## Ejercicio propuesto
Reproduzca sin cambios las líneas de los datos siguientes: empiece por la que contiene "Click the expand-all icon above the table" y termine con la que contiene "Looking at the screenshot, I should coord(326,79).", ambas incluidas.

(Datos de origen)
=====
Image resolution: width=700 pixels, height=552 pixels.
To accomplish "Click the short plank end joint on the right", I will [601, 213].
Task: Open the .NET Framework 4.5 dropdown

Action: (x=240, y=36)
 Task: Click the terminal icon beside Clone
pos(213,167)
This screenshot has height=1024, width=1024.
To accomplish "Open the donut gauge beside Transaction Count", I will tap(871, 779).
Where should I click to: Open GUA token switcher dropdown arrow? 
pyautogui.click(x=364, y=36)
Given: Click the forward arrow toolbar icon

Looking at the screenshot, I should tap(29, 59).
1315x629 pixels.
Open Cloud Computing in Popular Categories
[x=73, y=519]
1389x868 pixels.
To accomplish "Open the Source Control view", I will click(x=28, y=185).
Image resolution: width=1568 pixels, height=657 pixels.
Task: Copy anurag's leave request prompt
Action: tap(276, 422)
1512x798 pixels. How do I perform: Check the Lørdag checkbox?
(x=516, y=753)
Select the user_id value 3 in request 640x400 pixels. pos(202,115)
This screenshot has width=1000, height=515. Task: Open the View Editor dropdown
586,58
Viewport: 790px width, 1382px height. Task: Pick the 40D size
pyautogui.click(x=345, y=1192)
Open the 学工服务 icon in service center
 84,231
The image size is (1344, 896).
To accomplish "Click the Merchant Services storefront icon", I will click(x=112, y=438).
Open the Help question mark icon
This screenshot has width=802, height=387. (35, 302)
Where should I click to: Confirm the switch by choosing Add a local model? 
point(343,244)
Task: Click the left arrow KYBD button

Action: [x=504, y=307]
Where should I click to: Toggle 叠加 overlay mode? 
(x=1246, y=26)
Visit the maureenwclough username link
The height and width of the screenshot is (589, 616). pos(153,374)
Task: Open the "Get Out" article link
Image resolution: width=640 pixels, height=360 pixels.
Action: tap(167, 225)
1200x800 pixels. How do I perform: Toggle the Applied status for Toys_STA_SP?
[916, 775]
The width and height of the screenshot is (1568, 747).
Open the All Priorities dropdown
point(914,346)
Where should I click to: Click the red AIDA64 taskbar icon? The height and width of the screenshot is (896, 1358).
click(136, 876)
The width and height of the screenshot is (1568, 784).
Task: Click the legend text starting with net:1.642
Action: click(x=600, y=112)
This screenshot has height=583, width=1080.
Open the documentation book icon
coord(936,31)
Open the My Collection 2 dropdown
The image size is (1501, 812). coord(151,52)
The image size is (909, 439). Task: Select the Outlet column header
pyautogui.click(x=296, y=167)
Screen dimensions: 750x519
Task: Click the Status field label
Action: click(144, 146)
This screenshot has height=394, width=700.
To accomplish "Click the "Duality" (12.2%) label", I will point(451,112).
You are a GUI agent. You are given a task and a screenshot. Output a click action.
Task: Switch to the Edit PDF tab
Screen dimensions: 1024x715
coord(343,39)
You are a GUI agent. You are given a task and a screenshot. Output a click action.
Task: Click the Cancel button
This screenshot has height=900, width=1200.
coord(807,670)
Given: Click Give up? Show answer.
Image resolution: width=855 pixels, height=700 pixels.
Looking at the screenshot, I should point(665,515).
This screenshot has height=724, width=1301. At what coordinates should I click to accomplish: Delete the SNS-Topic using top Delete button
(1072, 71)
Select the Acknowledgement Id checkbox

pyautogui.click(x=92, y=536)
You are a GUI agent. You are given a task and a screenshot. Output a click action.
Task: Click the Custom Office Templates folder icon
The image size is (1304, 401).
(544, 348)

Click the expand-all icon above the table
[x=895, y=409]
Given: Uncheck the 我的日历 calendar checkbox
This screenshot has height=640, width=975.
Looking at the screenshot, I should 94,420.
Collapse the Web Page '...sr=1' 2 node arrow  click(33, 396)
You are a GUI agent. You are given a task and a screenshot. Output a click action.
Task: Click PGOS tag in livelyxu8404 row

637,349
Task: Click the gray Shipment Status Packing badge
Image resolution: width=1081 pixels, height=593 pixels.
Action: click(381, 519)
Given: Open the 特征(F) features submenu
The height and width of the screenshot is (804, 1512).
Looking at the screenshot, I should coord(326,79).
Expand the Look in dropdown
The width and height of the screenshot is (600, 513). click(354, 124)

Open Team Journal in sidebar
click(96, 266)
=====
## Resultado obtenido
Click the expand-all icon above the table
[x=895, y=409]
Given: Uncheck the 我的日历 calendar checkbox
This screenshot has height=640, width=975.
Looking at the screenshot, I should 94,420.
Collapse the Web Page '...sr=1' 2 node arrow  click(33, 396)
You are a GUI agent. You are given a task and a screenshot. Output a click action.
Task: Click PGOS tag in livelyxu8404 row

637,349
Task: Click the gray Shipment Status Packing badge
Image resolution: width=1081 pixels, height=593 pixels.
Action: click(381, 519)
Given: Open the 特征(F) features submenu
The height and width of the screenshot is (804, 1512).
Looking at the screenshot, I should coord(326,79).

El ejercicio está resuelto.